━━ Task material
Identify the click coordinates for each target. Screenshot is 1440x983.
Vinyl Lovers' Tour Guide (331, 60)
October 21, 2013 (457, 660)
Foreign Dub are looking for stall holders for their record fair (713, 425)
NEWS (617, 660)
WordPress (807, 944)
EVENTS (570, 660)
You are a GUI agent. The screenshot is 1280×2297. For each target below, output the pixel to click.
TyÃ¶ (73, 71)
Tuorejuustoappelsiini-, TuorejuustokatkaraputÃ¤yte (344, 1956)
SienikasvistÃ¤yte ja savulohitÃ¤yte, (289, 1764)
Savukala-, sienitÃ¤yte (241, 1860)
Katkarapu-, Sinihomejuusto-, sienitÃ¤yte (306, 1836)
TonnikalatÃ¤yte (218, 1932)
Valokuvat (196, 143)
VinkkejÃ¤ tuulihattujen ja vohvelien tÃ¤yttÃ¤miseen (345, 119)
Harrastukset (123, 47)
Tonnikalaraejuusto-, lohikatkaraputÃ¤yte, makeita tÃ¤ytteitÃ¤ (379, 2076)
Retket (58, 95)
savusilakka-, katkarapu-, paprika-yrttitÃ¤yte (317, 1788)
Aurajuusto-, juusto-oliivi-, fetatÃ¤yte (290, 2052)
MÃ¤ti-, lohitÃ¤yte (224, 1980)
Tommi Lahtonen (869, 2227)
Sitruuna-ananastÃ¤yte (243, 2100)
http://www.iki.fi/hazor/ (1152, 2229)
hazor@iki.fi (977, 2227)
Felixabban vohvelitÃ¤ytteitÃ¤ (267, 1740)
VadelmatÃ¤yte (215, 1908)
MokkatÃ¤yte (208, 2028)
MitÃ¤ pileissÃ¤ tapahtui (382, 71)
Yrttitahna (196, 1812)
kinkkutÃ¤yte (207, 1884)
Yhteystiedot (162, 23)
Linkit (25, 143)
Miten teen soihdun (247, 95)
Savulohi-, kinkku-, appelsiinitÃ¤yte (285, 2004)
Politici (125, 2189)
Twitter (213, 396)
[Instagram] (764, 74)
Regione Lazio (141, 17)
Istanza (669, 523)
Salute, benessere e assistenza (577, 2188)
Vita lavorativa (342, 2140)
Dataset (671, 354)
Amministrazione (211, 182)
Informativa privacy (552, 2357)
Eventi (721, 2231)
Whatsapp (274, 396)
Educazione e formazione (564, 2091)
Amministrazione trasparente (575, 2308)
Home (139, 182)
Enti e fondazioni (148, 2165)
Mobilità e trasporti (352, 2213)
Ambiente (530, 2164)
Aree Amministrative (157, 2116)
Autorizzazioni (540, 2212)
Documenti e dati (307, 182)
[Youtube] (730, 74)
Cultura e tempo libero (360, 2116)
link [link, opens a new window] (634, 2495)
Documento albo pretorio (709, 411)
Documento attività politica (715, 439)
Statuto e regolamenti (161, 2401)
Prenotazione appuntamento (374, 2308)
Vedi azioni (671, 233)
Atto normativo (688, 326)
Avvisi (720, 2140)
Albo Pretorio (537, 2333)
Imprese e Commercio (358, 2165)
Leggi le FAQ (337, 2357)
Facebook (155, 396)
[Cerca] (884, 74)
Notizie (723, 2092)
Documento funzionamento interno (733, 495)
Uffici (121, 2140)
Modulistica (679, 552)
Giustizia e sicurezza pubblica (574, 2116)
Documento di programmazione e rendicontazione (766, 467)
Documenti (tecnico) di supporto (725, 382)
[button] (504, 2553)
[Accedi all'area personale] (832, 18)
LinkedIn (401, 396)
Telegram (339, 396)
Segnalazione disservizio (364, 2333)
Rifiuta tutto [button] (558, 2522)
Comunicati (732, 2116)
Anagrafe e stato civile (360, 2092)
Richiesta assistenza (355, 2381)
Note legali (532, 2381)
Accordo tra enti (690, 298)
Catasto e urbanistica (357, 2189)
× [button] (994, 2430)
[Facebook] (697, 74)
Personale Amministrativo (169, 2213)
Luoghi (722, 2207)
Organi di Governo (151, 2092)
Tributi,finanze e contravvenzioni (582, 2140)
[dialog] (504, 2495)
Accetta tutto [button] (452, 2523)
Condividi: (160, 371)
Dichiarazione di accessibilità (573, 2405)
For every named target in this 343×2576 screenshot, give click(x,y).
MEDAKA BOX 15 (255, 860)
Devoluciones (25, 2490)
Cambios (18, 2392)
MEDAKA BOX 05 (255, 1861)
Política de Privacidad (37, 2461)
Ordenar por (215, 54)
━━━━
* Problem statement *
Rescale the records beginning with the line containing "NEWS (617, 660)" and continuing through the line containing "Valokuvat (196, 143)". Reproduce each of these lines in full, including any request line, with every answer coordinate multiplied by 1.4 and rounded to the nearest whole number (halves rounded up), while all numbers in the requests stay unchanged.

* Written reply *
NEWS (864, 924)
WordPress (1130, 1322)
EVENTS (798, 924)
You are a GUI agent. The screenshot is 1280×2297. For each target below, output the pixel to click.
TyÃ¶ (102, 99)
Tuorejuustoappelsiini-, TuorejuustokatkaraputÃ¤yte (482, 2738)
SienikasvistÃ¤yte ja savulohitÃ¤yte, (405, 2470)
Savukala-, sienitÃ¤yte (337, 2604)
Katkarapu-, Sinihomejuusto-, sienitÃ¤yte (428, 2570)
TonnikalatÃ¤yte (305, 2705)
Valokuvat (274, 200)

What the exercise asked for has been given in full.